Julie and the Laundry Machine From Space.

I know a little bit about many things, and a lot about some things. Overall, though, Mama didn’t raise no idjit; I’m well aware of the extent of my expertise, and for me, my knowledge rarely ventures into the realm of Technology. Specifically: anything electronic.

It’s just how I was raised, I think: living in a farmhouse in the middle of the prairie, where we wore bonnets and slaughtered our own chickens and died of tuberculosis. A house with no video games, no computer, not even a cordless phone. None of this makes my childhood all that special, I know. But I also didn’t really spend much time with people who had these things, either. My cousins had an Atari, but it was kept in their basement, which was dark and scary (and painted orange? Why do I remember it being painted orange? Surely that isn’t true) so nope! Not going down there!

I also had a friend with a Nintendo, but the only game we ever played was Duck Hunt. And that was cool and all, but I only have maybe two memories of playing it. Because she also had a fucking trampoline, and who the hell wants to play Duck Hunt WHEN THERE IS A TRAMPOLINE NOT 50 YARDS AWAY?!

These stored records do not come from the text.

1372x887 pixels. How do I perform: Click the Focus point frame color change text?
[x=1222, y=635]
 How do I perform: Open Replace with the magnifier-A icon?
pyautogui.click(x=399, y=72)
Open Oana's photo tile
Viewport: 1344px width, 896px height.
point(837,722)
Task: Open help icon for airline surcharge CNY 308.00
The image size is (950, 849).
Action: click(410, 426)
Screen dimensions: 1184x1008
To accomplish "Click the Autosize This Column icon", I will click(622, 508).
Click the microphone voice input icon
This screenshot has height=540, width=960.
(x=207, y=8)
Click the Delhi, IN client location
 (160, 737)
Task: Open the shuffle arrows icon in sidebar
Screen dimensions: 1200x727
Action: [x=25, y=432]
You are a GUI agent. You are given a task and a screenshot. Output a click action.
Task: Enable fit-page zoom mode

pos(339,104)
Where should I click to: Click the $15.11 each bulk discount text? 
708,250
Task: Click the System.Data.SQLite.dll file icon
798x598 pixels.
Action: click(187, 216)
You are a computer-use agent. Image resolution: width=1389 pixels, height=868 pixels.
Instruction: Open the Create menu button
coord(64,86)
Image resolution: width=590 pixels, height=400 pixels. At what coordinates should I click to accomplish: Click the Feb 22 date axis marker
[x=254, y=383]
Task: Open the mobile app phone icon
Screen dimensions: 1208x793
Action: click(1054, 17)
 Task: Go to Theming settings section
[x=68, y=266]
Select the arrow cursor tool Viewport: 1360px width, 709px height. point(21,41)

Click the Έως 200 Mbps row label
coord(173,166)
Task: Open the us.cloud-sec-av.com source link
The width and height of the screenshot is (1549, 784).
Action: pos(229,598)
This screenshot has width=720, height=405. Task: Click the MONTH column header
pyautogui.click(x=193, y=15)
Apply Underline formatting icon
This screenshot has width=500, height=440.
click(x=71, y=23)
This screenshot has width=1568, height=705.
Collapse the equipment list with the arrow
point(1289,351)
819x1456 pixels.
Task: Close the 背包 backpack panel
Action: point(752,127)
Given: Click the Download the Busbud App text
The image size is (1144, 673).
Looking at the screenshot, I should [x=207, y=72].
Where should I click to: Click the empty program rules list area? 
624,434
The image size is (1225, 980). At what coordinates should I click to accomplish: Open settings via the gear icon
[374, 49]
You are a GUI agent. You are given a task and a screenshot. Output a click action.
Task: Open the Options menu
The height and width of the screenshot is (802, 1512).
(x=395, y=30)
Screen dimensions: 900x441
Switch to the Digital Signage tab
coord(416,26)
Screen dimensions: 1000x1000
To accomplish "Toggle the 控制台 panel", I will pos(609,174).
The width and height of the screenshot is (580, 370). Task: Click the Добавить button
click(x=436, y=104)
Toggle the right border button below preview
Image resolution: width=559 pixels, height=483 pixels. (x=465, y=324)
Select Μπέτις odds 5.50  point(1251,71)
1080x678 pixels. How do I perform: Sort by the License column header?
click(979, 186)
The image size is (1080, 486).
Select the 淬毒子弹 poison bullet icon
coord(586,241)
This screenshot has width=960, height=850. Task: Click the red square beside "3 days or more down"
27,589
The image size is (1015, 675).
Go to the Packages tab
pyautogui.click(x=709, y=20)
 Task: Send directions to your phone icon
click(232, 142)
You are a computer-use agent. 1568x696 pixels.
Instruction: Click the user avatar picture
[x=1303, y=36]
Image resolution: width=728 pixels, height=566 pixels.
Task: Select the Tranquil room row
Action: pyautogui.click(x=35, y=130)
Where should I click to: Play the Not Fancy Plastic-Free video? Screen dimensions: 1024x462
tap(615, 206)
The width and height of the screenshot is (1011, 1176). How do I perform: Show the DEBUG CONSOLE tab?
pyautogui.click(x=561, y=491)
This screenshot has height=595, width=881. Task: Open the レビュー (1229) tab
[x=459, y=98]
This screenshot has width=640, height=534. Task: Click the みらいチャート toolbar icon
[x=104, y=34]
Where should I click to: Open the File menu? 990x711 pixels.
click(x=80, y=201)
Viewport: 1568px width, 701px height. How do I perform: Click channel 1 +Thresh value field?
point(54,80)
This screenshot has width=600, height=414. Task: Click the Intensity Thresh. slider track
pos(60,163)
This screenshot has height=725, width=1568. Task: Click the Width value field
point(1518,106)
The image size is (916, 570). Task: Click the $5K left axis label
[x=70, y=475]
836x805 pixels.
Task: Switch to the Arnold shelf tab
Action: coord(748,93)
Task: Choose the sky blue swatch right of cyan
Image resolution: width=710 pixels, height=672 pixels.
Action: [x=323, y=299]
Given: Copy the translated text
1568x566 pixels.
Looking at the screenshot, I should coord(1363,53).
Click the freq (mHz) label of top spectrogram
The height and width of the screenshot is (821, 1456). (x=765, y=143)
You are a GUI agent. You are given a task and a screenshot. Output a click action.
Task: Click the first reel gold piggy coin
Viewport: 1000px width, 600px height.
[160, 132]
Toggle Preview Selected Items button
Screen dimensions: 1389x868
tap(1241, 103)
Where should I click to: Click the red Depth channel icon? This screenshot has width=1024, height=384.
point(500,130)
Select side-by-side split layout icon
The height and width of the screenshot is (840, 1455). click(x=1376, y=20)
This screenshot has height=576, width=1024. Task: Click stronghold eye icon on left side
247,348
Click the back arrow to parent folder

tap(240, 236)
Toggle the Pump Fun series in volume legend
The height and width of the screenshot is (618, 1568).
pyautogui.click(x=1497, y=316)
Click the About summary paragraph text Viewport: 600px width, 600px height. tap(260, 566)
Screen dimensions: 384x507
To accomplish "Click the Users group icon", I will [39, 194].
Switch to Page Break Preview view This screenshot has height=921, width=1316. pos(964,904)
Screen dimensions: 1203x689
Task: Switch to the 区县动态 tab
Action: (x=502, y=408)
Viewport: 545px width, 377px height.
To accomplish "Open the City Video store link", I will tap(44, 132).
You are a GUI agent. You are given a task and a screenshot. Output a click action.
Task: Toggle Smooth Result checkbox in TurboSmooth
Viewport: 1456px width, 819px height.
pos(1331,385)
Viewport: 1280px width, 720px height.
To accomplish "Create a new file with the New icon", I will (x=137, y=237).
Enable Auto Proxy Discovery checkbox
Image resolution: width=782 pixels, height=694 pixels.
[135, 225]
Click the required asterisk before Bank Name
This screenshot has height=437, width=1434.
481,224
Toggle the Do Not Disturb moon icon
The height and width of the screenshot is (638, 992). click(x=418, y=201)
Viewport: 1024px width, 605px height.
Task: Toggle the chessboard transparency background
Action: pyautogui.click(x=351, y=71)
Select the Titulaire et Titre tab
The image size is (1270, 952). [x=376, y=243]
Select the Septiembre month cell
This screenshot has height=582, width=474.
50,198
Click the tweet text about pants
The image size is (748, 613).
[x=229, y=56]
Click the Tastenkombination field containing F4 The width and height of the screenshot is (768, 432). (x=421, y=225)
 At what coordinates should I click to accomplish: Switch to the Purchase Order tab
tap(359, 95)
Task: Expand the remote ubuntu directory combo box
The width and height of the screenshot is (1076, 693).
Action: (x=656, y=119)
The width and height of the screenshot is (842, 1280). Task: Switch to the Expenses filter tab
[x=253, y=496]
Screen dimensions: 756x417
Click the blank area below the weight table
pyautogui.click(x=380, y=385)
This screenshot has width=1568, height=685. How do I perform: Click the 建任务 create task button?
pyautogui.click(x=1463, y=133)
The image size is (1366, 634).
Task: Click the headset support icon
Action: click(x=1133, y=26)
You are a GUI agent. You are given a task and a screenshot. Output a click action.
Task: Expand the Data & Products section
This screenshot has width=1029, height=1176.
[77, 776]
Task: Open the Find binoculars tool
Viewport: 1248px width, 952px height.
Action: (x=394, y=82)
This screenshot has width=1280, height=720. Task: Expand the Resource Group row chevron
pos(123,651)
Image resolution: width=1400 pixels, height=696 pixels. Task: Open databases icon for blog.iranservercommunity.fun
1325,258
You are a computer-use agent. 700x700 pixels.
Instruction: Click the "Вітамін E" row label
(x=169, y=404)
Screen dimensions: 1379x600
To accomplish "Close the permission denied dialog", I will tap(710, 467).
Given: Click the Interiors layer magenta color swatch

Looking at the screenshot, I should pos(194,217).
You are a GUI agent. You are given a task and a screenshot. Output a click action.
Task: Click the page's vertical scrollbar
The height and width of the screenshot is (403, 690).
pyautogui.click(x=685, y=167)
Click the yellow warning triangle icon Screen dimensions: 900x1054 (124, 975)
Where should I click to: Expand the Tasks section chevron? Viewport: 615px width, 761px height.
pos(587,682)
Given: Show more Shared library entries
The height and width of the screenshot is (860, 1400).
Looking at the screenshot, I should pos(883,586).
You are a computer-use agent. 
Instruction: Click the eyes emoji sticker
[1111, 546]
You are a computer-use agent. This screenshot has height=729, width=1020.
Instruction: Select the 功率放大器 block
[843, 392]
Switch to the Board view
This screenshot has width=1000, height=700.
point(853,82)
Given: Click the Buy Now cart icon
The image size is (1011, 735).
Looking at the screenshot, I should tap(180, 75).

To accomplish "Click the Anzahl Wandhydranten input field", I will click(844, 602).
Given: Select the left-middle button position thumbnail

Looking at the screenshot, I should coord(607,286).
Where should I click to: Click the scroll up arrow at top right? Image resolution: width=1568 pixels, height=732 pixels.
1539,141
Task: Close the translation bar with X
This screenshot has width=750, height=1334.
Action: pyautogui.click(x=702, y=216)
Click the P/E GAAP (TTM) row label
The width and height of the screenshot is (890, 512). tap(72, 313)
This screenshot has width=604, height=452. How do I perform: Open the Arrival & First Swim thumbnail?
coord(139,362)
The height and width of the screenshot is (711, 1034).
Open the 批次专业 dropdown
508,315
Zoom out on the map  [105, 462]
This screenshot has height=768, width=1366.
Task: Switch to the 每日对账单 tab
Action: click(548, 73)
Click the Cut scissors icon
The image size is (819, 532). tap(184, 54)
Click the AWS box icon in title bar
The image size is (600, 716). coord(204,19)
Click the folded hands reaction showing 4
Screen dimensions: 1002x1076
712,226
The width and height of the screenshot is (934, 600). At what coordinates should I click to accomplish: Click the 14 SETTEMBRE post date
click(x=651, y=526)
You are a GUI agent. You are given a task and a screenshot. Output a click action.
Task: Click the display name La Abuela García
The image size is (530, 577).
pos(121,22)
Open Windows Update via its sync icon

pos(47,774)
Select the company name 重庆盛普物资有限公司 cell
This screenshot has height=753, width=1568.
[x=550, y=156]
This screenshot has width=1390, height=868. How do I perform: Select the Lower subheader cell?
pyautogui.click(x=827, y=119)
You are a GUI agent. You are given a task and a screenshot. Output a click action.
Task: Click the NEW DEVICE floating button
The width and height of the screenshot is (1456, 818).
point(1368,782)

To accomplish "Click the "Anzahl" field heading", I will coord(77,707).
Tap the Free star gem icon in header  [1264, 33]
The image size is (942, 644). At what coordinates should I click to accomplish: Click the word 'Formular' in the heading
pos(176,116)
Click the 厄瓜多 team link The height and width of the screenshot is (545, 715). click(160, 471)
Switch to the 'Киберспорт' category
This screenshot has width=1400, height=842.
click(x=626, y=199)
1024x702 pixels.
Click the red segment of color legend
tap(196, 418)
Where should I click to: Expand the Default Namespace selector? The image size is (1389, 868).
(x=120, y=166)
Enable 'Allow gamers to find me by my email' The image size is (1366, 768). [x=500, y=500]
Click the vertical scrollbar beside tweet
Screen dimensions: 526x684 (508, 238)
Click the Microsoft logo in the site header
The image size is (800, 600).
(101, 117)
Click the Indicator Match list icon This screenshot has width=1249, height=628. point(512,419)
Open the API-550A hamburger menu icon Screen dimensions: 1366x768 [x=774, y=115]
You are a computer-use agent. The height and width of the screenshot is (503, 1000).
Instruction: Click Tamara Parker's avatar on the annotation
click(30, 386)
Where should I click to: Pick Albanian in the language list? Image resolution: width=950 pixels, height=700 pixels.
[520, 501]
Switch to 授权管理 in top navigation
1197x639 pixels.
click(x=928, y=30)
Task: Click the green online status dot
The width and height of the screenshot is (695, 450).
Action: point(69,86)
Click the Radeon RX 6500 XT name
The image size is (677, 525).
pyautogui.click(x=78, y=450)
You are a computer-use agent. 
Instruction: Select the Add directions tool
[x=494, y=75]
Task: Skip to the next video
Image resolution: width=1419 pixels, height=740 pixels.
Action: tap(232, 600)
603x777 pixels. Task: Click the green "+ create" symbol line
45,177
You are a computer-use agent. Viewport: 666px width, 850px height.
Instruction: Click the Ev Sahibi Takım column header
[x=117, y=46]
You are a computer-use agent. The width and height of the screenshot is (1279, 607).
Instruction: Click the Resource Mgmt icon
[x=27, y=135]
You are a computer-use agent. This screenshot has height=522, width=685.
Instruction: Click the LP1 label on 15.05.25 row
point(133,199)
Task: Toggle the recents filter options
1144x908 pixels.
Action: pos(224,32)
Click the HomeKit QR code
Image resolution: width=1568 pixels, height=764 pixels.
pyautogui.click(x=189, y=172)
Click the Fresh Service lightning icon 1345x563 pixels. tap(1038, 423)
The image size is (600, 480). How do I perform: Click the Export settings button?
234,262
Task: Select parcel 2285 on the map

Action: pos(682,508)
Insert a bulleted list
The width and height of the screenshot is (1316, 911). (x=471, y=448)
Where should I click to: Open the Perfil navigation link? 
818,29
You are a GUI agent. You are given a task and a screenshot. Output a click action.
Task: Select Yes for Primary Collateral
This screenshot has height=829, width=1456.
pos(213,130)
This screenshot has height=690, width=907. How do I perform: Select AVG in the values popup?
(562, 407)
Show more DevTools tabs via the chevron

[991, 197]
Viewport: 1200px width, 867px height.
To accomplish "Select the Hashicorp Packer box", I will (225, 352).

Later, another friend got a computer, and I was like HOLY SHIT! ARE YOU THE JETSONS? We spent time trying to draw pictures in Paint (or whatever), but using the mouse was suuuuuuuper frustrating – SO HARD! – and my attempts to “paint” a picture of her Golden Retriever ended up looking like I’d dropped acid first.

Plenty of people I know grew up the same way and became, like, computer engi-program-neers. For whatever reason, though, I just never took to any of it. ANY of it.

Once, only a few years ago, I was trying to be helpful and offered to start a load of laundry at a friend’s place, because I was an adult, and capable of doing fucking laundry. Right? Wrong! Turns out this friend didn’t own a washing machine; he owned a fucking spaceship that also somehow cleaned clothes. I stared at the thing, then started pushing buttons until it started lighting up and beeping at me, probably Spaceship Laundry Machine-language for do you even know what the hell you’re doing? until I had to call for backup and my Good Deed ended up being much more trouble than it was worth.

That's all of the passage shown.